= Text excerpt =
►

The atomising and homogenising effects of the prevailing monoculture have left us feeling isolated, alienated and separate. There is a pervasive feeling of disconnection. Despite being globally linked through computers, relationships are fragmenting as increasing numbers of us spend our days communicating with a screen. Rather than running around in the woods building camps, children are glued to consoles, their world absorbed by cyberspace.
The current form of economic globalisation both homogenises global culture and exacerbates social tensions, as MTV and Baywatch beam their way into rural Indian villages that have hardly changed over millennia. Communities that have lived peacefully for centuries are erupting with fundamentalism, due to the destabilising effects of this process. It seems that we need a new way of relating to each other if we are have any chance of shifting from the path that we are on.
In 1945, Aldous Huxley published a book called The Perennial Philosophy, tracing the single strand of ancient truth that lies at the heart of all the world’s religious and mystical traditions. In essence, this strand, or philosophia perennis, claims that we are not separate individual entities but are in fact all just expressions of one universal consciousness, which is ultimately all that there is. The great illusion is that of being a separate little self, not the manifestation of one universal and absolute Self.
This basic understanding is reflected within the original teachings at the core of all major religions. In the Christian Old Testament, we find ‘Before Abraham was, I am’, ‘I Am That I Am’ and Yahweh, the Hebrew term for God, which literally translates as ‘I Am’. In the Hindu Upanishads, ‘Tat tvam asi’, Thou art That. In Taoism, ‘The Tao that can be named is not the true Tao.’ Unfortunately, this essential message, that consciousness is primary and not secondary - that you are within consciousness, it is not within you - has been obscured by institutionalised religion.

◄

[Collected data entries]
►

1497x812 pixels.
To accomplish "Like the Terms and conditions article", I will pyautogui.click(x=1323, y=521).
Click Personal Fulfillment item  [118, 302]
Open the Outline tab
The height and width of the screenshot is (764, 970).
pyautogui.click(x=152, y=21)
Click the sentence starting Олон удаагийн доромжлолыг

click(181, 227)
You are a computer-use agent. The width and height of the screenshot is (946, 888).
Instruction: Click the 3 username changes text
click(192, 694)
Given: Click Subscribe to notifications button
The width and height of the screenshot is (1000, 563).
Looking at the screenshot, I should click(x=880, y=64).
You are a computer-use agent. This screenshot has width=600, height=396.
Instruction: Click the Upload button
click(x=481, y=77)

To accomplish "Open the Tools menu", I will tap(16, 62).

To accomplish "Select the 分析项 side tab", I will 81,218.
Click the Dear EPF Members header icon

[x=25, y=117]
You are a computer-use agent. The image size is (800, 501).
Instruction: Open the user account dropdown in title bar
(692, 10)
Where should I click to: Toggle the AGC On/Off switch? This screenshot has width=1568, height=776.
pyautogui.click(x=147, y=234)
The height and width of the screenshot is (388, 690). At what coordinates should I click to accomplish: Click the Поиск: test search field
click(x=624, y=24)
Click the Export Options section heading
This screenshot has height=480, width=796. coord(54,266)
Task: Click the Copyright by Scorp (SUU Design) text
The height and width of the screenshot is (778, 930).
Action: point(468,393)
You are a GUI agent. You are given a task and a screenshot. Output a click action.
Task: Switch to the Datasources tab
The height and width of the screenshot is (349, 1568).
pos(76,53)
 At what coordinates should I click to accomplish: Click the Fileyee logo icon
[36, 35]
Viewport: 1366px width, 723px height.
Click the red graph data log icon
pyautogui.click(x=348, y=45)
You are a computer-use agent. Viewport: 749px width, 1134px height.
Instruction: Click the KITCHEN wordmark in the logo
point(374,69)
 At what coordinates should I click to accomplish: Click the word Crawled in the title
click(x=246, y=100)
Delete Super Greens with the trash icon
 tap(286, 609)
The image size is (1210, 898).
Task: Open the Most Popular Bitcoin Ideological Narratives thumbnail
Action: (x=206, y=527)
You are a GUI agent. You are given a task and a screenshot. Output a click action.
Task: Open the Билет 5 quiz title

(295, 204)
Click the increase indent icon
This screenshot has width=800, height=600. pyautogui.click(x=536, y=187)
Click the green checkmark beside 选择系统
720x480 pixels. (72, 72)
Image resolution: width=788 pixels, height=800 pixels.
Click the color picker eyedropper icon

◄

= Work request 1 =
Reproduce the passage on the perennial philosophy word for word, from "The current form" to "that we are on.".
= Work request 2 =
According to the passage on the perennial philosophy, what is the literal translation of Yahweh, the Hebrew term for God?

= Exercise solution 1 =
The current form of economic globalisation both homogenises global culture and exacerbates social tensions, as MTV and Baywatch beam their way into rural Indian villages that have hardly changed over millennia. Communities that have lived peacefully for centuries are erupting with fundamentalism, due to the destabilising effects of this process. It seems that we need a new way of relating to each other if we are have any chance of shifting from the path that we are on.

= Exercise solution 2 =
'I Am'